# Exercise task
Return the lines below verbatim, beginning at the line containing "Task: Click the 1 x 1 x 30 Softwood item" and continuing through the end of the records. Leave the pictures out of your answer.

Source records:
******

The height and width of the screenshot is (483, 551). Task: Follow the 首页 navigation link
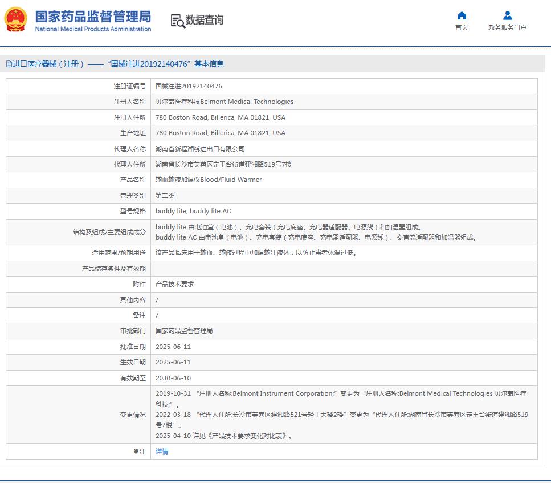coord(461,27)

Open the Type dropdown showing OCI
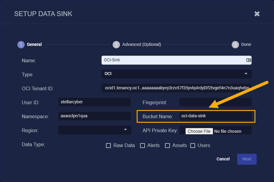pyautogui.click(x=177, y=74)

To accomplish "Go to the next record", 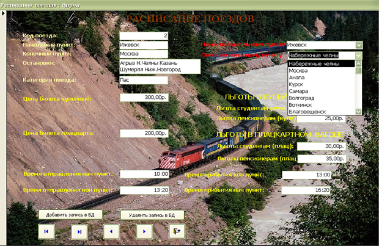I will (144, 231).
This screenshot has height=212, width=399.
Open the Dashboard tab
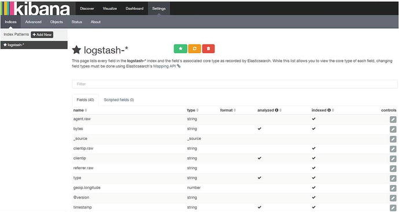tap(134, 9)
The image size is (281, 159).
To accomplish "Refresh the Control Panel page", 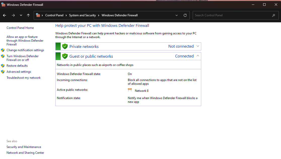I will click(185, 15).
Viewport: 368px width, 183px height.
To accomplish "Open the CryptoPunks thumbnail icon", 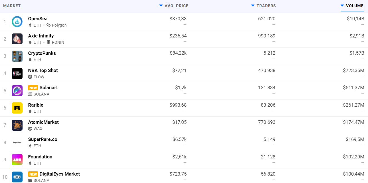I will pyautogui.click(x=17, y=56).
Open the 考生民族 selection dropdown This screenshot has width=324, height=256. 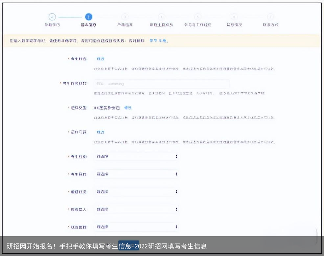(x=136, y=174)
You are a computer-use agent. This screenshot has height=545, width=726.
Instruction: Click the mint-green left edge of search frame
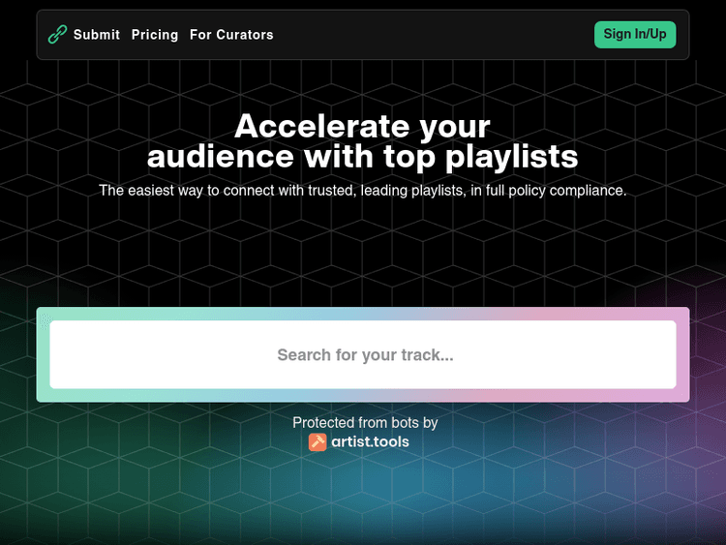(x=43, y=355)
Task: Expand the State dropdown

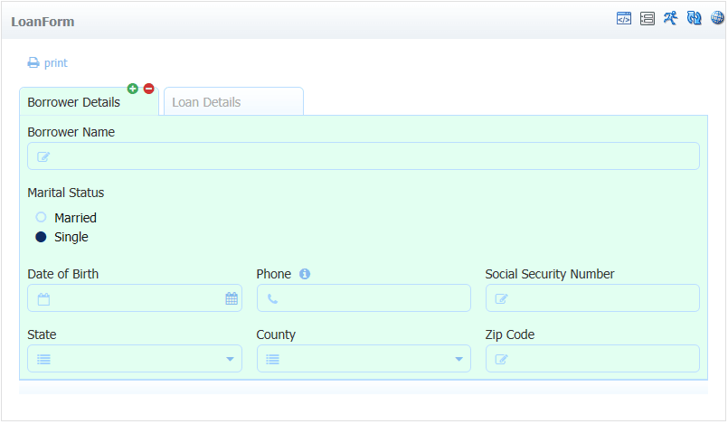Action: pyautogui.click(x=135, y=359)
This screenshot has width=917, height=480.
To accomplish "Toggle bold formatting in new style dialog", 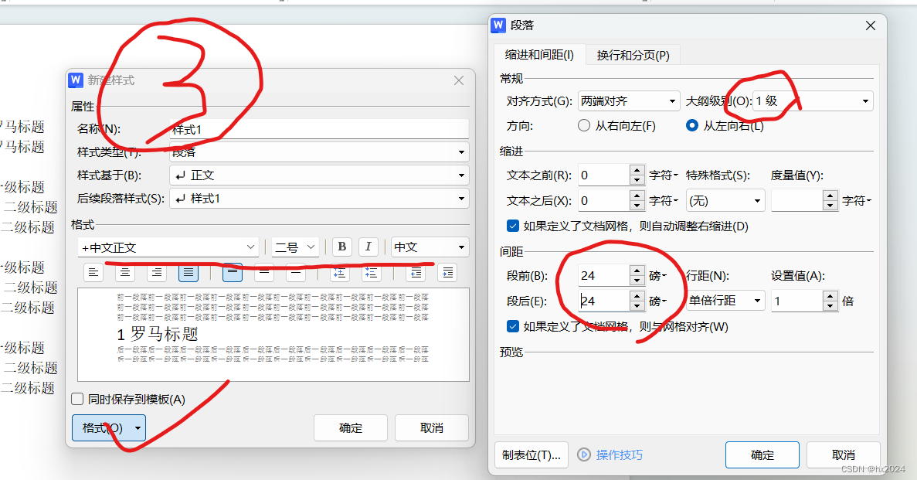I will [x=342, y=247].
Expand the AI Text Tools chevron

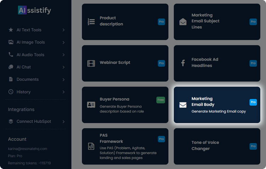tap(63, 30)
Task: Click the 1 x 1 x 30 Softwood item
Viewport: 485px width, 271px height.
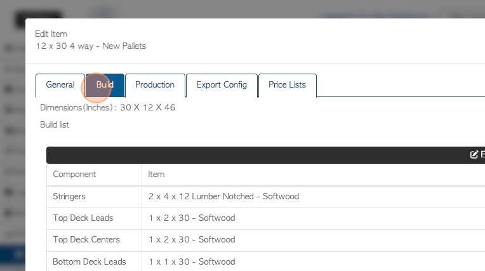Action: tap(192, 261)
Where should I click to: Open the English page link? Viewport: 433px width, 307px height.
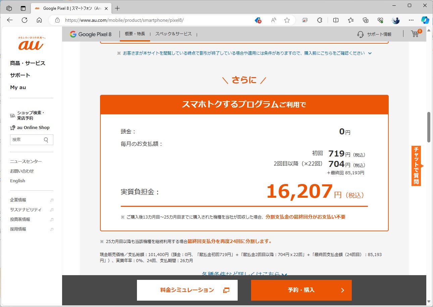[17, 181]
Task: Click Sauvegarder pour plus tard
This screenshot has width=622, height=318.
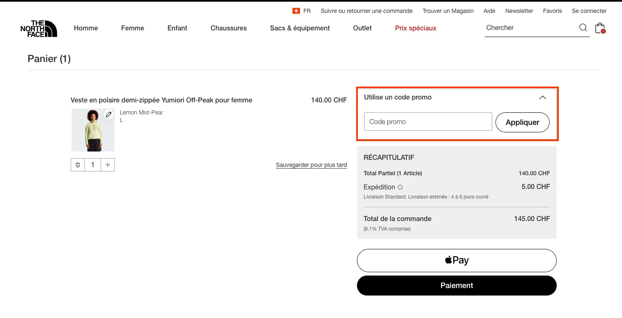Action: [311, 165]
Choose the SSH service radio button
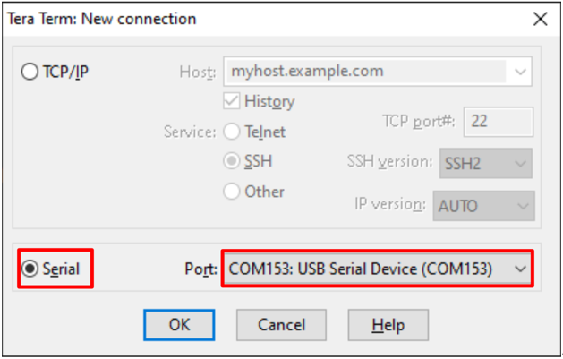 coord(232,162)
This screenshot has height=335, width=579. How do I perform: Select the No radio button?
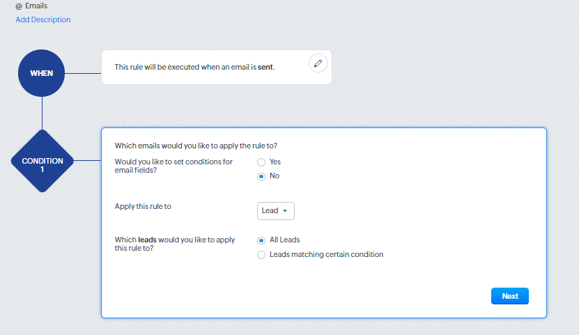point(261,176)
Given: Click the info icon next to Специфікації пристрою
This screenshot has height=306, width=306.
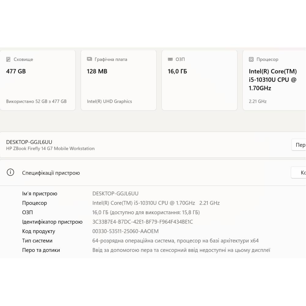Looking at the screenshot, I should [x=10, y=173].
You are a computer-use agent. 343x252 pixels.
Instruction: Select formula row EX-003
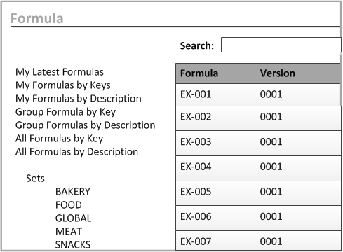258,143
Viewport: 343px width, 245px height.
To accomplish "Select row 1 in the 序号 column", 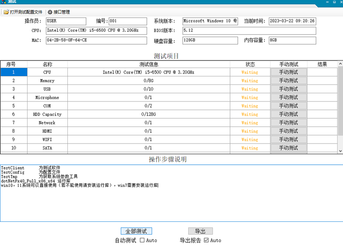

******

# Solution to this problem
Task: Click the 1 x 1 x 30 Softwood item
Viewport: 485px width, 271px height.
Action: tap(192, 261)
Where should I click to: Open the English page link? Viewport: 433px width, 307px height.
[17, 181]
Task: Click Sauvegarder pour plus tard
This screenshot has width=622, height=318.
Action: [311, 165]
Choose the SSH service radio button
 coord(232,162)
This screenshot has height=335, width=579. How do I perform: Select the No radio button?
point(261,176)
Given: Click the info icon next to Специфікації пристрою
This screenshot has height=306, width=306.
Looking at the screenshot, I should [x=10, y=173].
You are a computer-use agent. 343x252 pixels.
Instruction: Select formula row EX-003
258,143
Viewport: 343px width, 245px height.
To accomplish "Select row 1 in the 序号 column", 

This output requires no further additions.